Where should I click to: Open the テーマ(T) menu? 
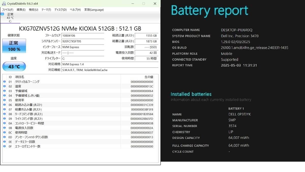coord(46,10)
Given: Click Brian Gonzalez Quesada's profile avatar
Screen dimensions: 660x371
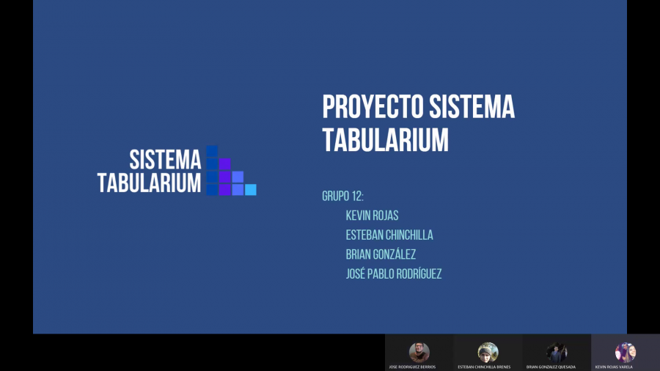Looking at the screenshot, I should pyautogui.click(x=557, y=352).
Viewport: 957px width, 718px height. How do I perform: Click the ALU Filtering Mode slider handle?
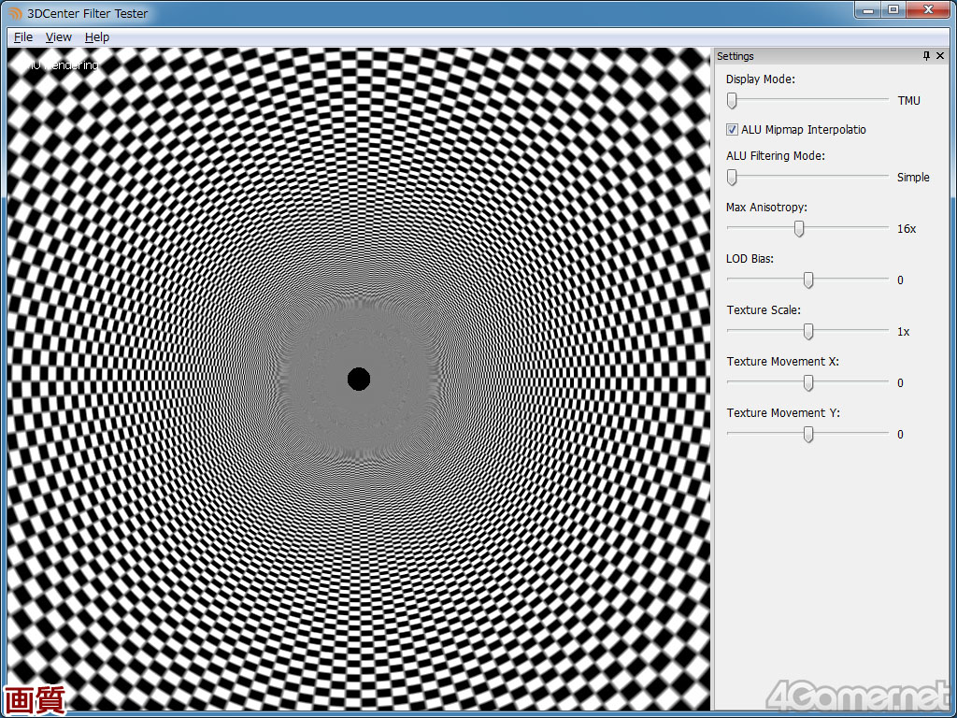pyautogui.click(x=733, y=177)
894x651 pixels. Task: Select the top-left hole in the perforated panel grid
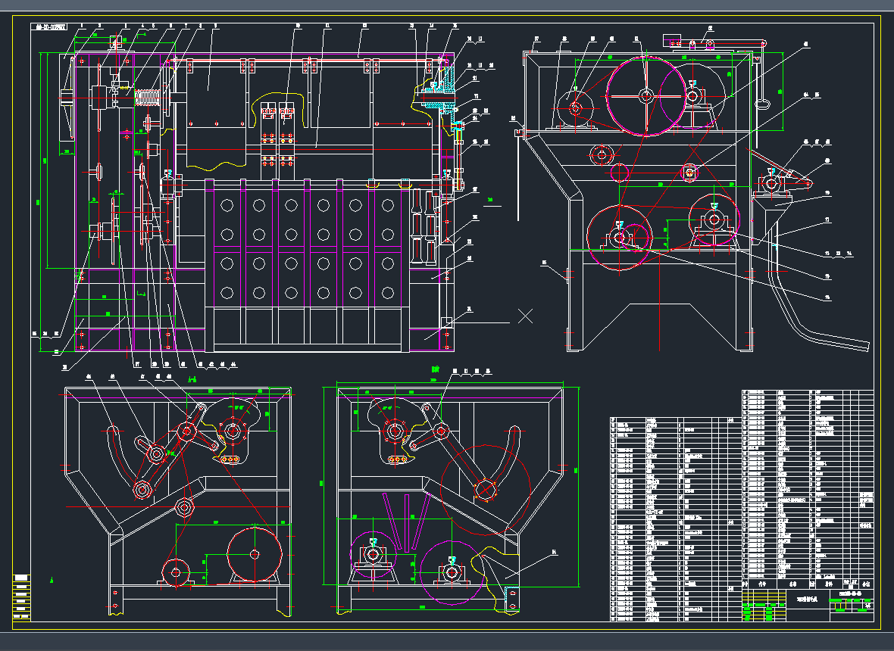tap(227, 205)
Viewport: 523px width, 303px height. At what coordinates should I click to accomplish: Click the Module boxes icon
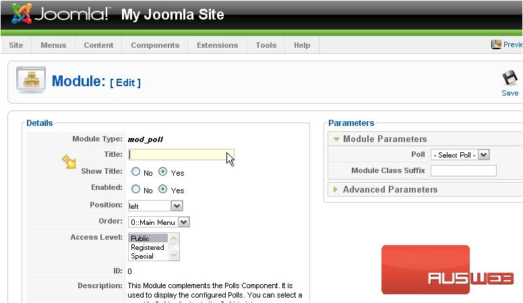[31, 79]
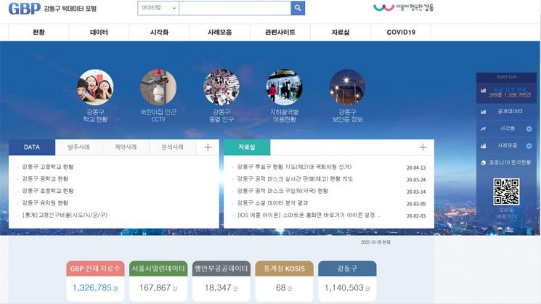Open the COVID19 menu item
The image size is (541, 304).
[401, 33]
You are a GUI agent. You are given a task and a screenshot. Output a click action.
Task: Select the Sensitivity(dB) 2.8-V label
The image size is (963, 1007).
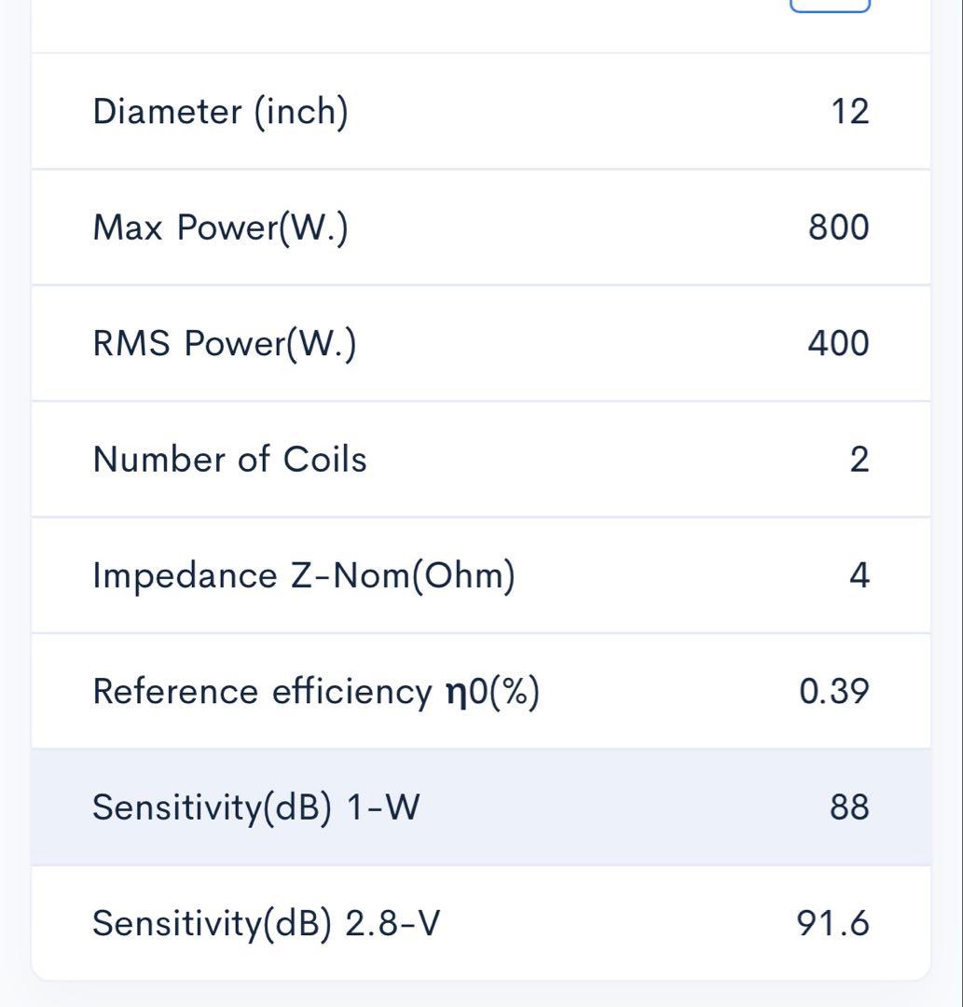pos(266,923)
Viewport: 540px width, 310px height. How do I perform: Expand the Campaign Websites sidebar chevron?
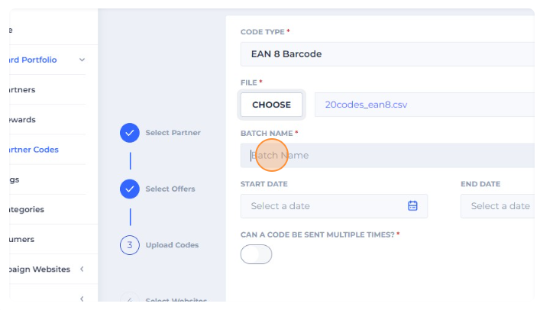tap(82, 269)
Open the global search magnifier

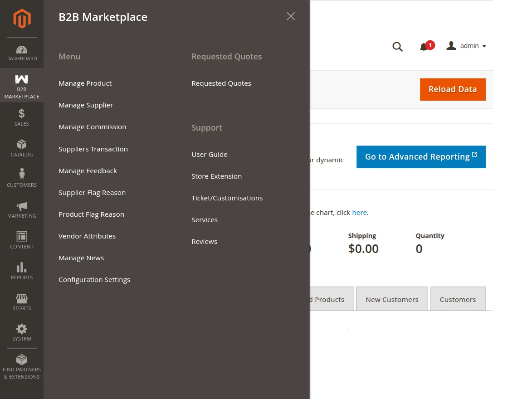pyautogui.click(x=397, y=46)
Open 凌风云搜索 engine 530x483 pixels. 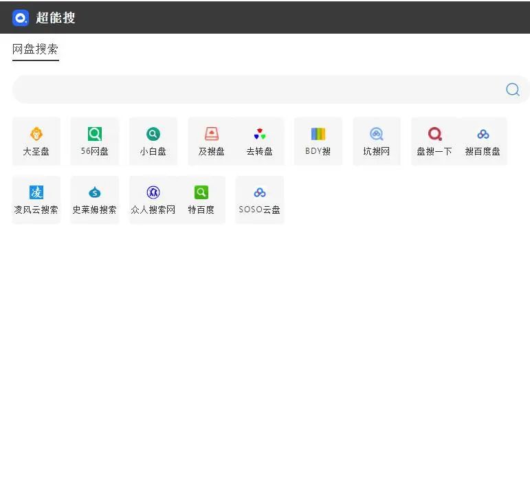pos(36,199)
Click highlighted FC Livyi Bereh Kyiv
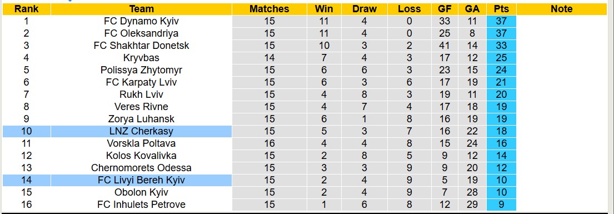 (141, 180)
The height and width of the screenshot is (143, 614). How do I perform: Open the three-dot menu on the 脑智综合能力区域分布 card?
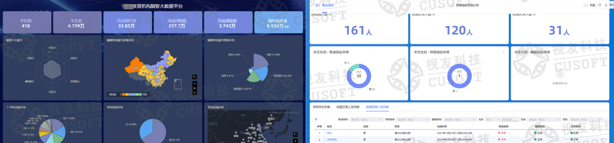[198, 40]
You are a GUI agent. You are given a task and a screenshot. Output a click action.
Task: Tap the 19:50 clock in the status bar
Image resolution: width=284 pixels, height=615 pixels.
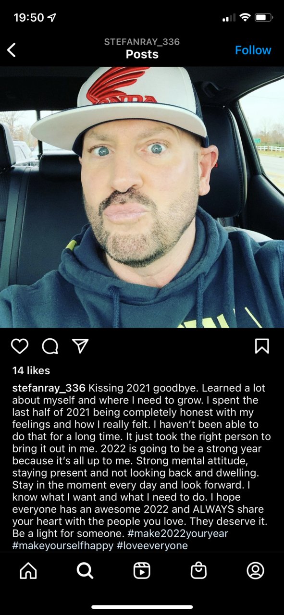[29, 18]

— Work order —
The lines to copy run from the line containing "Image resolution: width=284" through the end of the data above; copy exactly those, minus the pictures.

— Solution to this task —
Image resolution: width=284 pixels, height=615 pixels.
[29, 18]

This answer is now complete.